■ Problem description ■
Down to the final line, return the records unchanged.

[Dataset entries]
====

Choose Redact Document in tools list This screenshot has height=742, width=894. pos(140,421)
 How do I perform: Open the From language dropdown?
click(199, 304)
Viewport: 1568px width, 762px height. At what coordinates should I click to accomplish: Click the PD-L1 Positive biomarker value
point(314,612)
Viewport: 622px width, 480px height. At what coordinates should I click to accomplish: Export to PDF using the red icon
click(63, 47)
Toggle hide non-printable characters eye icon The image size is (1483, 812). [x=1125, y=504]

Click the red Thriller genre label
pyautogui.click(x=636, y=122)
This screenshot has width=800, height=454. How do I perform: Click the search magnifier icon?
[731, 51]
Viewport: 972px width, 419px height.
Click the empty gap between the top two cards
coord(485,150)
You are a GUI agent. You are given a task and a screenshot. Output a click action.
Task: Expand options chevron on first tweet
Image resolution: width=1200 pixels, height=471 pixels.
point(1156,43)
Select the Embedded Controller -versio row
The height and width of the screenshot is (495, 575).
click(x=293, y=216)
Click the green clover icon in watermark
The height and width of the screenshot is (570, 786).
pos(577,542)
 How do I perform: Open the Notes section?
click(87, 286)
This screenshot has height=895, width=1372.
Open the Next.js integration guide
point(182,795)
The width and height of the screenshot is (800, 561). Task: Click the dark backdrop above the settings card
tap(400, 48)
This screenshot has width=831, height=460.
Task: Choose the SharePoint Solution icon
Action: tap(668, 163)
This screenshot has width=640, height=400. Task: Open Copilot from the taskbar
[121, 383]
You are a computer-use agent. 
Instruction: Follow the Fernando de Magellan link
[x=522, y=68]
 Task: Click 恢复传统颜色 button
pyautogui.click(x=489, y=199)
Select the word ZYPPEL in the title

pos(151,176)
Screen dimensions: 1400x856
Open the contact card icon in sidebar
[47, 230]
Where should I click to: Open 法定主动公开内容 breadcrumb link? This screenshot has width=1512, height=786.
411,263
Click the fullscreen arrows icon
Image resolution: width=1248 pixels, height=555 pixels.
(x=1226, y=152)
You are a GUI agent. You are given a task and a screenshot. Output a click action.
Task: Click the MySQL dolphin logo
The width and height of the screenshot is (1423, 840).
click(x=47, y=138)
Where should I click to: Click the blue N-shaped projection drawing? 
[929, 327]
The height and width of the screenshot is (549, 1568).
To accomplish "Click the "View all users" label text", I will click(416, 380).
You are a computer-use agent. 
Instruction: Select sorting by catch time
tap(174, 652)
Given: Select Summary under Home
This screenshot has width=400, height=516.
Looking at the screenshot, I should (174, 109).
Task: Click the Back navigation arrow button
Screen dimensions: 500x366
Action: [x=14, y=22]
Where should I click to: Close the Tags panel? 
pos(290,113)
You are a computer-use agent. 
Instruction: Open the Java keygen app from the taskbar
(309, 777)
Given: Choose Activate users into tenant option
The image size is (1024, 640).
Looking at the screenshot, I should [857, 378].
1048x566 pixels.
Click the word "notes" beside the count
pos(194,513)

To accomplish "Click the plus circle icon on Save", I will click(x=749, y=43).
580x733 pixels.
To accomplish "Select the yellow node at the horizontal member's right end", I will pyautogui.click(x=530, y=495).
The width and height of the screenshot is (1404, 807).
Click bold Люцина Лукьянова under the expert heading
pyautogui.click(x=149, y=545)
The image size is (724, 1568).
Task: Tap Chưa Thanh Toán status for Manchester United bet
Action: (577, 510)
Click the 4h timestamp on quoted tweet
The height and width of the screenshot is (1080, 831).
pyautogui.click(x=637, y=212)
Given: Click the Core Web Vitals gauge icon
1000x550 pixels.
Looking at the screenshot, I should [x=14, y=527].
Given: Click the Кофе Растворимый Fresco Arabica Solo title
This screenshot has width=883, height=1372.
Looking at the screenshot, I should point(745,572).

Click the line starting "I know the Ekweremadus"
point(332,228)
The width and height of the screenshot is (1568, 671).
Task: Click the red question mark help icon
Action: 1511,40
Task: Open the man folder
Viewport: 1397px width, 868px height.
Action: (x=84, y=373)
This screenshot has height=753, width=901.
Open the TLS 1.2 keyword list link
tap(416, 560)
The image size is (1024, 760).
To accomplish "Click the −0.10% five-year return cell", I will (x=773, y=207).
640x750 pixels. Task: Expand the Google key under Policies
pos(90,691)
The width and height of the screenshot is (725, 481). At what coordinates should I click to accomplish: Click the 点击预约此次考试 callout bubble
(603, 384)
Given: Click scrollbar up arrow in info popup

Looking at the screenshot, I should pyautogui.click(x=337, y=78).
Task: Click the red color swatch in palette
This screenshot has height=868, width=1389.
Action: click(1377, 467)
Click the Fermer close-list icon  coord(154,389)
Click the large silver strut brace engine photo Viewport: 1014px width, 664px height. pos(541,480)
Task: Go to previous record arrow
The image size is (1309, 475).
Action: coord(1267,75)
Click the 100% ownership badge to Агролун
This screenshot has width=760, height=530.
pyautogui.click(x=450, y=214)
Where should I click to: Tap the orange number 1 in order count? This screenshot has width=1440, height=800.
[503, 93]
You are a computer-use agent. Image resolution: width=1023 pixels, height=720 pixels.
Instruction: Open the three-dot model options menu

====

■ Solution below ■
Choose Redact Document in tools list This screenshot has height=742, width=894. pos(140,421)
 How do I perform: Open the From language dropdown?
click(199, 304)
Viewport: 1568px width, 762px height. At what coordinates should I click to accomplish: Click the PD-L1 Positive biomarker value
point(314,612)
Viewport: 622px width, 480px height. At what coordinates should I click to accomplish: Export to PDF using the red icon
click(63, 47)
Toggle hide non-printable characters eye icon The image size is (1483, 812). [x=1125, y=504]

Click the red Thriller genre label
pyautogui.click(x=636, y=122)
This screenshot has width=800, height=454. How do I perform: Click the search magnifier icon?
[731, 51]
Viewport: 972px width, 419px height.
Click the empty gap between the top two cards
coord(485,150)
You are a GUI agent. You are given a task and a screenshot. Output a click action.
Task: Expand options chevron on first tweet
Image resolution: width=1200 pixels, height=471 pixels.
point(1156,43)
Select the Embedded Controller -versio row
The height and width of the screenshot is (495, 575).
click(x=293, y=216)
Click the green clover icon in watermark
The height and width of the screenshot is (570, 786).
pos(577,542)
 How do I perform: Open the Notes section?
click(87, 286)
This screenshot has height=895, width=1372.
Open the Next.js integration guide
point(182,795)
The width and height of the screenshot is (800, 561). Task: Click the dark backdrop above the settings card
tap(400, 48)
This screenshot has width=831, height=460.
Task: Choose the SharePoint Solution icon
Action: tap(668, 163)
This screenshot has width=640, height=400. Task: Open Copilot from the taskbar
[121, 383]
You are a computer-use agent. 
Instruction: Follow the Fernando de Magellan link
[x=522, y=68]
 Task: Click 恢复传统颜色 button
pyautogui.click(x=489, y=199)
Select the word ZYPPEL in the title

pos(151,176)
Screen dimensions: 1400x856
Open the contact card icon in sidebar
[47, 230]
Where should I click to: Open 法定主动公开内容 breadcrumb link? This screenshot has width=1512, height=786.
411,263
Click the fullscreen arrows icon
Image resolution: width=1248 pixels, height=555 pixels.
(x=1226, y=152)
You are a GUI agent. You are given a task and a screenshot. Output a click action.
Task: Click the MySQL dolphin logo
The width and height of the screenshot is (1423, 840).
click(x=47, y=138)
Where should I click to: Click the blue N-shaped projection drawing? 
[929, 327]
The height and width of the screenshot is (549, 1568).
To accomplish "Click the "View all users" label text", I will click(416, 380).
You are a computer-use agent. 
Instruction: Select sorting by catch time
tap(174, 652)
Given: Select Summary under Home
This screenshot has width=400, height=516.
Looking at the screenshot, I should (174, 109).
Task: Click the Back navigation arrow button
Screen dimensions: 500x366
Action: [x=14, y=22]
Where should I click to: Close the Tags panel? 
pos(290,113)
You are a computer-use agent. 
Instruction: Open the Java keygen app from the taskbar
(309, 777)
Given: Choose Activate users into tenant option
The image size is (1024, 640).
Looking at the screenshot, I should [857, 378].
1048x566 pixels.
Click the word "notes" beside the count
pos(194,513)

To accomplish "Click the plus circle icon on Save", I will click(x=749, y=43).
580x733 pixels.
To accomplish "Select the yellow node at the horizontal member's right end", I will pyautogui.click(x=530, y=495).
The width and height of the screenshot is (1404, 807).
Click bold Люцина Лукьянова under the expert heading
pyautogui.click(x=149, y=545)
The image size is (724, 1568).
Task: Tap Chưa Thanh Toán status for Manchester United bet
Action: (577, 510)
Click the 4h timestamp on quoted tweet
The height and width of the screenshot is (1080, 831).
pyautogui.click(x=637, y=212)
Given: Click the Core Web Vitals gauge icon
1000x550 pixels.
Looking at the screenshot, I should [x=14, y=527].
Given: Click the Кофе Растворимый Fresco Arabica Solo title
This screenshot has width=883, height=1372.
Looking at the screenshot, I should point(745,572).

Click the line starting "I know the Ekweremadus"
point(332,228)
The width and height of the screenshot is (1568, 671).
Task: Click the red question mark help icon
Action: 1511,40
Task: Open the man folder
Viewport: 1397px width, 868px height.
Action: (x=84, y=373)
This screenshot has height=753, width=901.
Open the TLS 1.2 keyword list link
tap(416, 560)
The image size is (1024, 760).
To accomplish "Click the −0.10% five-year return cell", I will (x=773, y=207).
640x750 pixels. Task: Expand the Google key under Policies
pos(90,691)
The width and height of the screenshot is (725, 481). At what coordinates should I click to accomplish: Click the 点击预约此次考试 callout bubble
(603, 384)
Given: Click scrollbar up arrow in info popup

Looking at the screenshot, I should pyautogui.click(x=337, y=78).
Task: Click the red color swatch in palette
This screenshot has height=868, width=1389.
Action: click(1377, 467)
Click the Fermer close-list icon  coord(154,389)
Click the large silver strut brace engine photo Viewport: 1014px width, 664px height. pos(541,480)
Task: Go to previous record arrow
The image size is (1309, 475).
Action: coord(1267,75)
Click the 100% ownership badge to Агролун
This screenshot has width=760, height=530.
pyautogui.click(x=450, y=214)
Where should I click to: Tap the orange number 1 in order count? This screenshot has width=1440, height=800.
[503, 93]
You are a computer-use agent. Image resolution: width=1023 pixels, height=720 pixels.
Instruction: Open the three-dot model options menu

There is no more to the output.